[Stored dataset items]
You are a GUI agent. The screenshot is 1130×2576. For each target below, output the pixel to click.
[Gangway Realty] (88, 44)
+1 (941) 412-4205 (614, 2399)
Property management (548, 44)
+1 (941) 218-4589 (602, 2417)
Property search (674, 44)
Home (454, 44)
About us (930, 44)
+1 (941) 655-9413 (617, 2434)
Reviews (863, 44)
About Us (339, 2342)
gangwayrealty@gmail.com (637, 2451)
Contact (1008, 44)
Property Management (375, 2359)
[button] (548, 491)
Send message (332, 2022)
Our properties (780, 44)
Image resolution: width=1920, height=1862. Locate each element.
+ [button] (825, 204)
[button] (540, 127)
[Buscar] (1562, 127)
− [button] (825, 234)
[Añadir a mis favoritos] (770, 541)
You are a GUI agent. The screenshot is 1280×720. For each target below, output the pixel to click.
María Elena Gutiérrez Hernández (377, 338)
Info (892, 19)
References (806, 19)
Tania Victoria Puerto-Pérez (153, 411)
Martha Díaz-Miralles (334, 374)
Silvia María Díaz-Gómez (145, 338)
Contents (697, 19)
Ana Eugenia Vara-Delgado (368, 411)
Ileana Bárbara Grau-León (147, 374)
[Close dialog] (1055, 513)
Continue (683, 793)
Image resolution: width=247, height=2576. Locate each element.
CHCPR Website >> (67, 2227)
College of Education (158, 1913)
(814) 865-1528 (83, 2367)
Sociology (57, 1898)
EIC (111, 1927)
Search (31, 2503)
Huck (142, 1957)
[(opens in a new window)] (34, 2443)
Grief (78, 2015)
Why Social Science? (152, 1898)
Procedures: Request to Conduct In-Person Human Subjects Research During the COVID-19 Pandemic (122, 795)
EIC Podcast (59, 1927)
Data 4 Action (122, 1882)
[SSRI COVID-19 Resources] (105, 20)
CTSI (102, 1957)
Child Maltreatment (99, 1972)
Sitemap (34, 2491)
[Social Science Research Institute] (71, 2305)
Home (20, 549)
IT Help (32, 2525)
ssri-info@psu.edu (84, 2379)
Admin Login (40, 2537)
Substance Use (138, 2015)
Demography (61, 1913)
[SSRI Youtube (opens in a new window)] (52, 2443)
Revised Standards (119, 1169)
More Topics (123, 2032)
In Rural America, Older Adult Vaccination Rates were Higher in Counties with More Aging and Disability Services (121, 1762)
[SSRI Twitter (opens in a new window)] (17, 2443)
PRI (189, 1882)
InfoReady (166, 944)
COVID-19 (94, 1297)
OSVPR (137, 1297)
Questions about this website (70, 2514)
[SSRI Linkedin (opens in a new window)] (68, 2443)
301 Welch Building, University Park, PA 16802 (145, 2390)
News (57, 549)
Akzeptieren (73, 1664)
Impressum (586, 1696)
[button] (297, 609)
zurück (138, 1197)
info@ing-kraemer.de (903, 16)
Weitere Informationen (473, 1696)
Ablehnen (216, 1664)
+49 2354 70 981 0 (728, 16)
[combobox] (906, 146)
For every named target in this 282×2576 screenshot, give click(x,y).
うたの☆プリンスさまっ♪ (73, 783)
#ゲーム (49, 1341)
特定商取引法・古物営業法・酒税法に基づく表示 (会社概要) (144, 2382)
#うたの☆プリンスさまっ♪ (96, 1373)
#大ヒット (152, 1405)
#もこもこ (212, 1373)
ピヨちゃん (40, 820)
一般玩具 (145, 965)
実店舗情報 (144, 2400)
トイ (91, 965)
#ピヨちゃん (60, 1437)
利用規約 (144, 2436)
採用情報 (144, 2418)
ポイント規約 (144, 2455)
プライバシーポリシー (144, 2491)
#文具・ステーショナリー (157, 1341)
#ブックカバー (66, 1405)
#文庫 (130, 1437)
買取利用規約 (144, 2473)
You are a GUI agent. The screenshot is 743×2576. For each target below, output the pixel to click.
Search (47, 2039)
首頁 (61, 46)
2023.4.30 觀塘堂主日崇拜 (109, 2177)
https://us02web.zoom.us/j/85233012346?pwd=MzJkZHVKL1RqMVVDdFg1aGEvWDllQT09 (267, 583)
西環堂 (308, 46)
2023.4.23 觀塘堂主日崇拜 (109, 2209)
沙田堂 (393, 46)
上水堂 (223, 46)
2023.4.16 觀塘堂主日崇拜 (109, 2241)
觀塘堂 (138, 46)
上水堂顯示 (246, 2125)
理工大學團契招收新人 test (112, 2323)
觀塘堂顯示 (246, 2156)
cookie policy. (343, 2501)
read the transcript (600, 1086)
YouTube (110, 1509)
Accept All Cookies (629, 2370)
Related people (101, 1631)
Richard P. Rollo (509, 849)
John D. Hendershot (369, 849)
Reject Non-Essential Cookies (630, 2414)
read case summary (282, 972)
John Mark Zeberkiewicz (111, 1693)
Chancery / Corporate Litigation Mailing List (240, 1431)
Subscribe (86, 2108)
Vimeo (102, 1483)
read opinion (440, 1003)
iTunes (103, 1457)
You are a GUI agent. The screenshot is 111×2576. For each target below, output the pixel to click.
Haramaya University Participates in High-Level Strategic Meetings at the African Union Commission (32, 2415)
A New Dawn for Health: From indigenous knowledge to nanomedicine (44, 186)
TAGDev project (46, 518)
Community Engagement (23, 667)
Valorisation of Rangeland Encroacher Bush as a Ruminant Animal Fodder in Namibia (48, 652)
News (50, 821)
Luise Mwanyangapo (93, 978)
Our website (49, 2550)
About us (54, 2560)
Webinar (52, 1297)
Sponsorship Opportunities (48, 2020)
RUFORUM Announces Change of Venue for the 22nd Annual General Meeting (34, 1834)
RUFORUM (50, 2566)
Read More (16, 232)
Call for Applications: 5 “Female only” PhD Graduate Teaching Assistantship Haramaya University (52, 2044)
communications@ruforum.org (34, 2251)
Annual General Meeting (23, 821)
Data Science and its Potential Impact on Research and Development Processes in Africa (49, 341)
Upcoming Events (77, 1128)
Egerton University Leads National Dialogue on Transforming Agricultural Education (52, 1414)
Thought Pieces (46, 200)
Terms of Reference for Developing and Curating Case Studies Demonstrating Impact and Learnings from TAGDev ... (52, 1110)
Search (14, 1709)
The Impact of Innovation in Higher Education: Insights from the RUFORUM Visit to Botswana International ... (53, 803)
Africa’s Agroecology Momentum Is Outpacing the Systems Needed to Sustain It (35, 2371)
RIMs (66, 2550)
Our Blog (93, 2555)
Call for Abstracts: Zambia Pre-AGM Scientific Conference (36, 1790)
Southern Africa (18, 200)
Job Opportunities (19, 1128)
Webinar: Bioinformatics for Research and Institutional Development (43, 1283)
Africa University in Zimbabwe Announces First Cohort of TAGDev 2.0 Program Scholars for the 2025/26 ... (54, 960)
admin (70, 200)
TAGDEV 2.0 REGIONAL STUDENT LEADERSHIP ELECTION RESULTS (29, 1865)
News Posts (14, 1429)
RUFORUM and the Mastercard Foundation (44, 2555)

**Problem description**
If a line in the records above contains the string "Locate", copy that line out.

**Output below**
Image resolution: width=1920, height=1862. Locate each element.
Image resolution: width=247, height=2576. Locate each element.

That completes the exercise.